MONTREAL - The murder trial of a former Canadian porn actor accused of killing and dismembering a Chinese student will start Monday in Montreal, with the jury warned to brace for "shocking" evidence.
Luka Rocco Magnotta, 32, is accused of using an ice pick to fatally stab 33-year-old Lin Jun in May 2012, before sexually abusing and dismembering the man's corpse, and filming then posting the heinous act online. He then went on the run, triggering an international manhunt.
Days after the killing, Montreal police discovered the victim's torso in a suitcase by the trash outside an apartment along a busy highway.
Lin's severed hands and feet were sent in the mail to federal political parties in Ottawa - one of the packages was addressed to Prime Minister Stephen Harper - and to two schools in Vancouver. The head was found in a Montreal park months later.

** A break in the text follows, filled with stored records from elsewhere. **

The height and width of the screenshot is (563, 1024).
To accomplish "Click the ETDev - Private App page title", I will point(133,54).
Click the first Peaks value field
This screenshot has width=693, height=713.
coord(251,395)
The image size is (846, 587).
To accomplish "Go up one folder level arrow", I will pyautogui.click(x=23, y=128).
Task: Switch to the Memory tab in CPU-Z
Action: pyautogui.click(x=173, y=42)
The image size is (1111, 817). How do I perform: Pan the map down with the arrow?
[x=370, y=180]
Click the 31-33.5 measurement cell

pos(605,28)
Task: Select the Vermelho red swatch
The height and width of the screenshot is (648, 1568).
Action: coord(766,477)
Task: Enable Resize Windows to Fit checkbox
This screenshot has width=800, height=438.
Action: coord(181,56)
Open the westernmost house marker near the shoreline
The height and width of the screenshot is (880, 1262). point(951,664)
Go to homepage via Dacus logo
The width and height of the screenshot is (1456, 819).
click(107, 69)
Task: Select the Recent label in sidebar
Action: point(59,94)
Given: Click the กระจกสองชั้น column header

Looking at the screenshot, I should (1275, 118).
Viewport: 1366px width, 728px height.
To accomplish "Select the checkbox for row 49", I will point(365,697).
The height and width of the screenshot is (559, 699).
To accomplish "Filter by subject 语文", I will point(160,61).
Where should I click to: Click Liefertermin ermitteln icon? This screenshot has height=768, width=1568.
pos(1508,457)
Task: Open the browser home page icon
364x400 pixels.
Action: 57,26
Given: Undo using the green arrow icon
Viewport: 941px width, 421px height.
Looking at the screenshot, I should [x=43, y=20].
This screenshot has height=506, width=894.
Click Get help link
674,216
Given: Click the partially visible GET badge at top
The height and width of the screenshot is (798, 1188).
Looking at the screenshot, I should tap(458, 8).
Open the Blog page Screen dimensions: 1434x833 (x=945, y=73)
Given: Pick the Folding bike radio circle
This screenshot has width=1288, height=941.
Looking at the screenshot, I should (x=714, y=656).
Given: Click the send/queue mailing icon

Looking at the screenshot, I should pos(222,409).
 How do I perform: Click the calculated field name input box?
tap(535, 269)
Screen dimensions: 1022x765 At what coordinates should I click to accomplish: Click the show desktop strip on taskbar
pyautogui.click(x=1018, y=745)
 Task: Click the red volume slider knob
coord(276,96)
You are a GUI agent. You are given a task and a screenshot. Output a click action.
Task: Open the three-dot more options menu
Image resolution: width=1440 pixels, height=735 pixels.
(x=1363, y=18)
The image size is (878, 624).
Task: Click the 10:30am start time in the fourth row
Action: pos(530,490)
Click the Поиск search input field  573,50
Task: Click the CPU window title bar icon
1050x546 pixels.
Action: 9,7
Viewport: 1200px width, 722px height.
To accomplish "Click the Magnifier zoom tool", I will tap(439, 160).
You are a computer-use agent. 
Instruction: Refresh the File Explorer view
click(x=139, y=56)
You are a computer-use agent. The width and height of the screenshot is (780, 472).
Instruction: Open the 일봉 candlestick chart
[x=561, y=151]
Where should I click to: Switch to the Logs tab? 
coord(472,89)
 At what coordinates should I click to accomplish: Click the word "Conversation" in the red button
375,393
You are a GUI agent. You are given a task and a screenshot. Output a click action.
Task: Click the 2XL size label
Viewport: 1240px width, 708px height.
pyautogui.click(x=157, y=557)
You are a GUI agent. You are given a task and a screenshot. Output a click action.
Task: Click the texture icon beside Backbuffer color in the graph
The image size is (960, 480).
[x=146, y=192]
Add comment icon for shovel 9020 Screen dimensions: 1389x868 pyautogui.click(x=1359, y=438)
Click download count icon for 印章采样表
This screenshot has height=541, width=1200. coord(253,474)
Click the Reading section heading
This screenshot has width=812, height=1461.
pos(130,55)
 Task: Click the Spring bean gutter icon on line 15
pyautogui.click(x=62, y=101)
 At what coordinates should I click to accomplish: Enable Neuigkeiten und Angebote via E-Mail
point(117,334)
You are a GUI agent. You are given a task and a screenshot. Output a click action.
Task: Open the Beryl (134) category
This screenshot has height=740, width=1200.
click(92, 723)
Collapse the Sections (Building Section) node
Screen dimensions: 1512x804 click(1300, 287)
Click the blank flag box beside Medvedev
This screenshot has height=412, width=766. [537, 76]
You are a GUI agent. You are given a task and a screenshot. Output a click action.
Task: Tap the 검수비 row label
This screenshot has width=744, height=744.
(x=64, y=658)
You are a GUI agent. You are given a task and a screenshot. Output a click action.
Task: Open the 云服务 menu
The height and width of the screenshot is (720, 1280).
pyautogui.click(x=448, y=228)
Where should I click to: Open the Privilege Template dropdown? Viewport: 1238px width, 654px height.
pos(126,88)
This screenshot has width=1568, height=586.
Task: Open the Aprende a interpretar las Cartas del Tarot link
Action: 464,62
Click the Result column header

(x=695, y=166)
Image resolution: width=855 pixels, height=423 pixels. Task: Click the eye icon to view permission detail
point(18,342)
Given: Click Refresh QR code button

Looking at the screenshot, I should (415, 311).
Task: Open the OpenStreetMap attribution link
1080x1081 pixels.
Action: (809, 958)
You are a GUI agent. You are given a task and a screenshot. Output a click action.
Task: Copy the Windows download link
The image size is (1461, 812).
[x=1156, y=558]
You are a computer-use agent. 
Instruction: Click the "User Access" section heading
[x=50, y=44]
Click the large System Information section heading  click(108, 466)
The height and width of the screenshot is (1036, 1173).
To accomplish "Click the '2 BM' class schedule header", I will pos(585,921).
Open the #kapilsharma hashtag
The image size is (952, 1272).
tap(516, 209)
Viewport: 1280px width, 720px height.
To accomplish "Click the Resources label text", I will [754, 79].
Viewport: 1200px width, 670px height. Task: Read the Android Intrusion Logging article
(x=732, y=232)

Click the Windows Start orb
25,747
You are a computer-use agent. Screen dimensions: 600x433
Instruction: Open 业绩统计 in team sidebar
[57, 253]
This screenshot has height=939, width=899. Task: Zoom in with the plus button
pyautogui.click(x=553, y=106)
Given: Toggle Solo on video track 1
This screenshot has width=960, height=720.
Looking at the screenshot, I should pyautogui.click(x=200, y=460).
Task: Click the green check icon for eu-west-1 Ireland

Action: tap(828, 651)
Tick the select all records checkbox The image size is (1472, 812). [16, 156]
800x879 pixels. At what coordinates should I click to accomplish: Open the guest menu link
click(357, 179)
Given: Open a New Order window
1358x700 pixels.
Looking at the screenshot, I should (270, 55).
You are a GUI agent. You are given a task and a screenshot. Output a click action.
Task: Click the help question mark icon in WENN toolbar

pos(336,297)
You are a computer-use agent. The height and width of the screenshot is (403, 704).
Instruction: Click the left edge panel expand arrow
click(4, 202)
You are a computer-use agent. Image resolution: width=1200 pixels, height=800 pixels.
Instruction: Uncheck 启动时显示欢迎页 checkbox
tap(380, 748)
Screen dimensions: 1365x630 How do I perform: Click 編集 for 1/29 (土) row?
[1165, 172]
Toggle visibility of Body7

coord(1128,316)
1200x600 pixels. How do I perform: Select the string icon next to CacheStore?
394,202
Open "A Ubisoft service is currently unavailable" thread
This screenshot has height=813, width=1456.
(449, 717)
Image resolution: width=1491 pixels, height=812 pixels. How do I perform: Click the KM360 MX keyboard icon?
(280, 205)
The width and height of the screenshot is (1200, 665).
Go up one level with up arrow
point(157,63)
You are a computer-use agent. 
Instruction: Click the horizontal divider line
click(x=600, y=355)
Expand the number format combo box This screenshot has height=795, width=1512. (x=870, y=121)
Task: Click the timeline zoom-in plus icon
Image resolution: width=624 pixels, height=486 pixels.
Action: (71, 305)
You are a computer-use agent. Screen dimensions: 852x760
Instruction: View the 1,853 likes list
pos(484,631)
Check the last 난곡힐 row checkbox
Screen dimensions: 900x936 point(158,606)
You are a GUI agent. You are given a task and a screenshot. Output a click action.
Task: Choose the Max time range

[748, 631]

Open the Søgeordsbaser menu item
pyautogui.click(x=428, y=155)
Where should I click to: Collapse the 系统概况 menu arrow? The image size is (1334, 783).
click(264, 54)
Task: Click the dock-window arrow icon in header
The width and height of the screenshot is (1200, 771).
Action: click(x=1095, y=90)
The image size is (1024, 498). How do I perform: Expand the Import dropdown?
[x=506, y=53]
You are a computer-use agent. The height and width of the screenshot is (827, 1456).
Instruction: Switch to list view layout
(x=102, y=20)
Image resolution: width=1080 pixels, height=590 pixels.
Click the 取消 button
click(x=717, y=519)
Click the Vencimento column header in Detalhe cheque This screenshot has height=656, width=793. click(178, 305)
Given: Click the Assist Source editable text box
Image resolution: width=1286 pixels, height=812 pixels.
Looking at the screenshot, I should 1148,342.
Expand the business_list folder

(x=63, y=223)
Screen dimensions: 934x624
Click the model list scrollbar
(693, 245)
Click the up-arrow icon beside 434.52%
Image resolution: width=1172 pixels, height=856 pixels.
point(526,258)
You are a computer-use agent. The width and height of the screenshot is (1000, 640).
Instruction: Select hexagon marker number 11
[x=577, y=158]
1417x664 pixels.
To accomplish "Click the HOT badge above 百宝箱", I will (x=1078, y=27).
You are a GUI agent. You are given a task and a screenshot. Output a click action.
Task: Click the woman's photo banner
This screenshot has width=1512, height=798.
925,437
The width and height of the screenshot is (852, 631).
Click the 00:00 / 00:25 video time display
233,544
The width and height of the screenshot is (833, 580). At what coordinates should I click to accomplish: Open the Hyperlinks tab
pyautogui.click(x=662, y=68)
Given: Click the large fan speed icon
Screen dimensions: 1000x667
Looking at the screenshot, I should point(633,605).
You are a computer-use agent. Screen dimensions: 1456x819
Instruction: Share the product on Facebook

Magnotta fled Canada but was arrested in Germany in June 2012 and extradited. He was nabbed in a Berlin Internet cafe, after stops in France and elsewhere in Germany.
Magnotta has pleaded not guilty to first-degree murder and other charges, including committing indignities to a body and harassing Canada's prime minister.
If convicted, he faces life in prison.
During jury selection earlier this month, Judge Guy Cournoyer told potential jurors that they would be confronted with evidence that was likely to be "shocking and disturbing, which could be upsetting."
At a preliminary hearing last year, questions arose about Magnotta's mental health and whether he was fit to stand trial.
He had reportedly been treated for paranoid schizophrenia - a condition he has long suffered - in 2005 when he was convicted of fraud.
Doctors had prescribed antipsychotic medications, as well as drugs to reduce anxiety and help him sleep.
He also attended supportive psychotherapy and health education but did not always take his medication.
Without the drugs, "he would be prone to relapse of his symptoms, which include paranoia, auditory hallucinations, fear of the unknown, etc," a psychiatrist said in a letter to the Ontario Court of Justice in June 2005.
At the Montreal murder pre-trial last year, defence lawyers sought to have the charges lessened and a faint hope of parole, arguing that the evidence did not support a charge of calculated murder.
The motion was dismissed.
The court was also shown photographs and video, and heard testimony from dozens of witnesses, mostly policemen and experts.